I wanted to stop and ask either (1) "How long have you been standing here?" or (2) "Never mind where I'll be in 4 million years, do you know where you'll be in ten years?"
But I just didn't have the heart for either mischief or charity. Tonight, I barely have the heart even to just mind my own business.
Tonight I saw BH out on the town with his wife (whose name I simply don't know), wearing one of the loud shirts he lectures in, with the two of them walking a standard poodle down the street. This is odd because I had a lengthy conversation with BH today that ranged over many topics, among them, denotational semantics, algebraic closures, power-conscious compilation, the Carnot heat-engine, the information content of numbers, and intrinsic versus extrinsic names. There were also references to 2001: A Space Odyssey and an editorial on why category theory has become a sometimes inappropriate "fetish" in the computer science world. (I tend to attribute a fair amount of respect to any professional theoretician who recognizes and acknowledges when theoreticians have a break with reality.) It was, in fact, immensely exciting. I managed to say several things that made BH stop and reflect and say, "I had never thought of that," and BH managed to tell me a wealth of things that I had never heard of. It feels so seldom that I talk to people. When I do, it's cathartic to a degree that feels almost untoward or inappropriate. But that was business. Tonight I sat at the little outdoor table, not eating ice cream at the ice cream parlor, and quietly watched things go by, without saying, or appearing to do, much of anything at all, except "Holy cow!" when BH appeared, and, when the dog came over to me some time later, "This is a very peculiar dog. I've never seen one like this."

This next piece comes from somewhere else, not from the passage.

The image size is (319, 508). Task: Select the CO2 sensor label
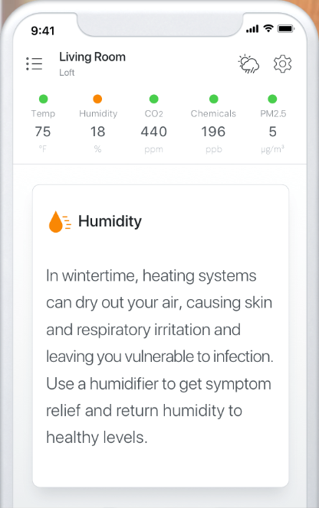pos(153,114)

"It's a standard poodle," BH said. "I don't get around too much with dogs," I said.
I felt strangely uncool for not knowing what a standard poodle looks like.

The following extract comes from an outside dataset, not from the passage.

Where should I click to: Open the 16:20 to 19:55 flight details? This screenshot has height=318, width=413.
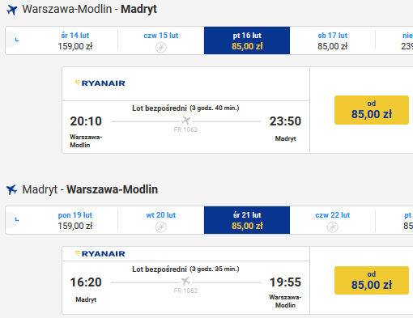click(185, 287)

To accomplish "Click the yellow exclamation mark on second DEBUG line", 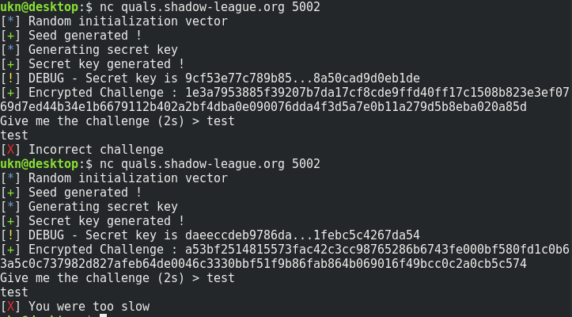I will click(10, 235).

"So then, what's the standard size for a standard poodle?"
Tonight I am not quite alright. For some reason, I feel very uncomfortably conspicuous for being alone. Which is a shame, because I'm so good at it.
This is oddly the way I felt about being bright and curious when I was a kid. Back then, I just dealt with it by not being that way anymore. It seemed to be the only way I could make friends, or get along with the people in charge. Why I wanted to make friends or get along with the people in charge wasn't immediately clear to me, beyond the fact that it seemed like I just had to do it.
Tonight I just about want to hang my head and cry. The trouble is, I don't yet understand why well enough to actually do it to any effect. Human beings are delicate systems, not just physically, but psychologically and emotionally. Small changes have great effects, and these can be quite destructive. Knowing this, I find myself regularly removed to the place of a disinterested observer, untangling my own system and trying to diagnose its disorders. This is an odd experience, like so many cliched near-death experiences one hears about on television, where a soul floats above a body and looks down on it, except this experience to me feels much more believable. I don't look down on anything. In fact, it becomes completely unclear whether I am the system or the observer or neither or both. The power goes out for some interval of time, and someone methodically pokes around among the wires. I suppose I could get angry at my system of wires and feelings for acting up and failing to function the way it's supposed to, but to me it's just another modern convenience. It's a wonderful thing, but don't take it too seriously.
I have spent most of the week at work trying to untangle a very eccentrically written computer program from five or ten years ago. Often it's fun and challenging to to understand someone else's thought process. But I am tired. I'm just not in the mood for empathizing any more eccentricities, no matter how badly it needs to be done.
I wish I knew what needed to be done first.
Tonight I stood up behind one of the concrete pillars and looked down on the parking lot, and I felt suddenly as if I was standing at a podium, looking down on an audience of nothing, delivering a silent lecture on nothing particular.
Say what you will about the moment you're in. There's not any other quite like it.